Tonight, the film adaptation of Rebecca Skloot’s book The Immortal Life of Henrietta Lacks debuts on HBO. The book is one of my favorites. The story of Henrietta Lacks (and her descendants) alongside the evolving discovery of the seemingly infinite replication of HeLa cells taken from Henrietta’s malignant tumor is brilliantly told by Skloot. And, the work effectively reveals the complexity of ethical decision-making when individual bodies are involved in the process of furthering scientific knowledge. My class in Writing and Medicine just finished reading the book, and  the students had much to say about the benefits and drawbacks of using discarded bio-specimens for research without patients’  full knowledge or permission.

Of course, in the story of Henrietta Lacks, issues of class and race influence how readers might interpret the use of one woman’s cells in millions of research studies around the world since the 1950s. In a story published in The New York Times this week, though, Holly Fernandez Lynch and Steven Joffe caution society against privileging individual autonomy over scientific progress. Simply put, human tissue–which is often disposed of following surgical procedures, anyway–is needed by researchers who seek to better understand how all of our bodies work and how to address those diseases that hinder us.  https://www.nytimes.com/2017/04/21/opinion/henrietta-lacks-why-science-needs-your-cells.html?emc=edit_th_20170421&nl=todaysheadlines&nlid=44005038&_r=0

I don’t know that there is an easy answer to the central dilemma explored in Skloot’s book. From an admittedly (selfish) academic perspective, that complexity is what most fascinates me about science and medicine.

No, Cosmo, No!

Cosmopolitan magazine screwed up big time. The publication sent out a tweet on Monday touting cancer as a route to weight loss.

Here’s a response from The Washington Post, a rant that I’d far rather draw attention to than the misguided message in Cosmo: https://www.washingtonpost.com/news/morning-mix/wp/2017/04/12/dear-cosmopolitan-magazine-cancer-is-not-a-diet-plan/?utm_term=.c4b2155779e2

As someone who’s experienced breast cancer twice in the last 24 years, I guarantee that enduring a grueling treatment regimen and looking one’s best don’t go hand in hand.

Where should we take you?

Years ago, when I started working with homeless cancer survivors in Birmingham, Rachael Martin, then-associate pastor at Church of the Reconciler, shared something with me that I’ll never forget. She said that when a homeless person needed immediate medical attention and an ambulance driver asked her where to take the individual, she always aimed high.

“They’re more likely to get better care at a place like UAB,” she told me, than at one of the less funded hospitals with fewer well-trained medical personnel on staff in the city. Rachael’s thinking was that even if a person lacking the necessary health benefits couldn’t stay at a more selective facility and had to be moved eventually, the initial triage care would be better and therefore boost the patient’s chances of getting the right diagnosis and initial care–and ultimately, of survival.

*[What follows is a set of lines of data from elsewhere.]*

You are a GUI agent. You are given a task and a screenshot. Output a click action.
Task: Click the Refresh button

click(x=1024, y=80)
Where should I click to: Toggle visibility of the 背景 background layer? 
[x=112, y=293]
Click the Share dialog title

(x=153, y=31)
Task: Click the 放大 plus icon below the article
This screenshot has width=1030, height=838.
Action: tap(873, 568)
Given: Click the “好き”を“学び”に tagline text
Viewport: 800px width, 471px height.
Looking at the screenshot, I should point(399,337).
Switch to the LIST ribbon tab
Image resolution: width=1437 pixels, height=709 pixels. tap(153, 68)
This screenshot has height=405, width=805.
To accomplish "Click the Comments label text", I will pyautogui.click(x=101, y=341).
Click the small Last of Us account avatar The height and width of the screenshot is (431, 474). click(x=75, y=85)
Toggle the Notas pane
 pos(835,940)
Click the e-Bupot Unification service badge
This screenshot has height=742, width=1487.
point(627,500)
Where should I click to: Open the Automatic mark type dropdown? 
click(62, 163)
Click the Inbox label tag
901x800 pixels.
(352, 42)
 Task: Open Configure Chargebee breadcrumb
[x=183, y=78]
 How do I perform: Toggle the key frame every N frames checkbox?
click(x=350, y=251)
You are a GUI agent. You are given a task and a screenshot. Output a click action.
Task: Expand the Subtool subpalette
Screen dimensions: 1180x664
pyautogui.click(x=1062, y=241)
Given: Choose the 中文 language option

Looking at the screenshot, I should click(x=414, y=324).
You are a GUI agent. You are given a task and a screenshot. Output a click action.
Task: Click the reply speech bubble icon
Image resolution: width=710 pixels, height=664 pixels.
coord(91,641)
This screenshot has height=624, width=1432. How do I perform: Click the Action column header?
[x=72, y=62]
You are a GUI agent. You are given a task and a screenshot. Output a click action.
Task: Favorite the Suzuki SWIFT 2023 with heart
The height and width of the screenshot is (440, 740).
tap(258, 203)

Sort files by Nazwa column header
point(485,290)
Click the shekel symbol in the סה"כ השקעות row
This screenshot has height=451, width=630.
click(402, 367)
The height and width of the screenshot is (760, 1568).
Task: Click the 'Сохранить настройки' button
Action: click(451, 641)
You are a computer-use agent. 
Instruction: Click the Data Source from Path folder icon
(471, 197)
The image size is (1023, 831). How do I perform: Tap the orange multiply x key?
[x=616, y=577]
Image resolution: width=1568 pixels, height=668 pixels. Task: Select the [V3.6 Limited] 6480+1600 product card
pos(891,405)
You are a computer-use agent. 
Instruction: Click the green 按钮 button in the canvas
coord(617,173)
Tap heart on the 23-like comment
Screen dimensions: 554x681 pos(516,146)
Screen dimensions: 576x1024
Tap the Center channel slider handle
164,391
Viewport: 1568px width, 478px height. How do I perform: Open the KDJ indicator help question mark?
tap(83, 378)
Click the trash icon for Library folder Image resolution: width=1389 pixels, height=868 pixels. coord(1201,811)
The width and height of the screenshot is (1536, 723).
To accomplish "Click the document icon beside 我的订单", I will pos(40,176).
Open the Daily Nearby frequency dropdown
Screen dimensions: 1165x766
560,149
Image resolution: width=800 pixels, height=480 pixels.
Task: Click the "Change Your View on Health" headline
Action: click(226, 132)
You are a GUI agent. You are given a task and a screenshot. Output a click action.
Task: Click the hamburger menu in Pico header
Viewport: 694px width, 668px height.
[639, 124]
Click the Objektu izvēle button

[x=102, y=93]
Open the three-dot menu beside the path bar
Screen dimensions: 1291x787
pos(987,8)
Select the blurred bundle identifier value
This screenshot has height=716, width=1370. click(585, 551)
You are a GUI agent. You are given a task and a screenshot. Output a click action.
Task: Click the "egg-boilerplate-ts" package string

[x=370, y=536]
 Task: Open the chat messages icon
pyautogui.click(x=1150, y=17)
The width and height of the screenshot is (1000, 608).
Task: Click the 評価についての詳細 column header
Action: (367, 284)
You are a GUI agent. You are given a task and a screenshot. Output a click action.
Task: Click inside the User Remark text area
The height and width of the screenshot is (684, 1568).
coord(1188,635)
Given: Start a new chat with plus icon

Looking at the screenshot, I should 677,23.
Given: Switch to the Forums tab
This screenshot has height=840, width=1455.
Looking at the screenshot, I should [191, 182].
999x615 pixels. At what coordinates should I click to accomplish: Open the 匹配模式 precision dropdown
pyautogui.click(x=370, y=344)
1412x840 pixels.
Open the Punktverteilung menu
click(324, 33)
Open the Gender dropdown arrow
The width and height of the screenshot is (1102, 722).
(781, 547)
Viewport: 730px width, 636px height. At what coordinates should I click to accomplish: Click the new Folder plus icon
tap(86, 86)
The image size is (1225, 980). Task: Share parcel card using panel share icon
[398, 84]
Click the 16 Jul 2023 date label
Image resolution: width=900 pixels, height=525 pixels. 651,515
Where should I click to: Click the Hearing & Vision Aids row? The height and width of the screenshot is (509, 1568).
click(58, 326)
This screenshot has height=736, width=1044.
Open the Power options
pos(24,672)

Today, a New York Times article reports on a study in PLoS that adds support to Rachael’s logic.  According to the researchers, patients at less credible institutions were “three times more likely to die” and a whopping “13 times more likely to [suffer from] medical complications” than those who were taken to the best facilities. The full article and link to the published study can be found here: http://www.nytimes.com/2016/12/14/business/hospitals-death-rates-quality-vary-widely.html?emc=edit_th_20161216&nl=todaysheadlines&nlid=44005038&_r=0

Maybe those in need of medical attention need to replace “Take me to the hospital” with “Take me to that hospital.” Unfortunately, for many of the least advantaged in our society, the question “Where should we take you?” is never asked.